In thinking about this, I’ve become even more turned off to using external infrastructures. With a lot of my projects, I like to do as much as possible by myself. Rather than rely on other people’s code and API’s, I prefer to build things myself, customizing them to suit my needs. I like this for two reasons: I build a more optimized application and I learn a lot more by designing everything. The lesson here is: don’t expect to make a lot of money off of mash-ups. Don’t get me wrong, many mash-ups are really cool, but they’re not going to generate a lot of revenue.

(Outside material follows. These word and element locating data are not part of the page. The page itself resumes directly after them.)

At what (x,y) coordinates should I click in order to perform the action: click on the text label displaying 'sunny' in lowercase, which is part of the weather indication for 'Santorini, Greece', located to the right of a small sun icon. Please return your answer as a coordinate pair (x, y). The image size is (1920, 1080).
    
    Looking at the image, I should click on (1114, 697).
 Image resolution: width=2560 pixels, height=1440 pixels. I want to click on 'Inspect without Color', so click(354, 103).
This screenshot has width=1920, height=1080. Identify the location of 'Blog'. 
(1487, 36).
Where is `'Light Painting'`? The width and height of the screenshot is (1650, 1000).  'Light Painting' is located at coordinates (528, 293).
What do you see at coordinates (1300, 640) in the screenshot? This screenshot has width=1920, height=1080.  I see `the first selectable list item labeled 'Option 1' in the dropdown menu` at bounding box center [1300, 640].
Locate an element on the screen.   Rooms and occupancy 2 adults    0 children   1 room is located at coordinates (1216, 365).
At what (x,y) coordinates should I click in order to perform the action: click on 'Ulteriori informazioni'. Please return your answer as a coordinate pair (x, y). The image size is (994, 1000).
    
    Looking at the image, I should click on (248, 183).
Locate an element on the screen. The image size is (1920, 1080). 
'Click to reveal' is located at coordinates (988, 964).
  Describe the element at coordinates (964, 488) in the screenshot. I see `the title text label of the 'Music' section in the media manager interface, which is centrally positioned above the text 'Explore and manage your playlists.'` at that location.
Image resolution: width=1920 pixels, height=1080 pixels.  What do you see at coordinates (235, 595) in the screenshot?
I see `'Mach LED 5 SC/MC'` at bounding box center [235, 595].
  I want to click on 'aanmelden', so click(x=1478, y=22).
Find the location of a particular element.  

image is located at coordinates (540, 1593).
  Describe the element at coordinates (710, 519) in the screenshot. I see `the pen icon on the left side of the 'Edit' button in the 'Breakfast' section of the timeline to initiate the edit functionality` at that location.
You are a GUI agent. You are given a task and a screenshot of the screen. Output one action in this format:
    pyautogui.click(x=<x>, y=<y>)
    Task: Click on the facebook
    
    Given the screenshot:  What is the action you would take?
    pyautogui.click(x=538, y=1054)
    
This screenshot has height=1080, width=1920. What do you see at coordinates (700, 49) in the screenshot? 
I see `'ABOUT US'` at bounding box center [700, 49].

We also talked about generating revenue from an idea. He affirmed my belief that a lot of money can be made with advertisements, but advised me not to worry so much about income, and focus on building something good that attracts visitors or users. We started talking about this site, (it’s my only project with some hope of generating income right now) and he encouraged me to just keep writing and focus on publicizing and building subscriptions. What I took from this is that you shouldn’t worry about generating revenue at the onset, but instead concentrate on building something really good.

Since talking to him, I’ve been reassessing my current projects and deciding whether I should keep working on them or not. Some of them I’ll definitely scrap; they don’t sound like much fun and I don’t think they’ll make me any money. Others, I think I’ll continue. At this point, none of my ideas really have anything “challenging” about them, but I’m still a pretty young student with a lot to learn. I still have plenty of time.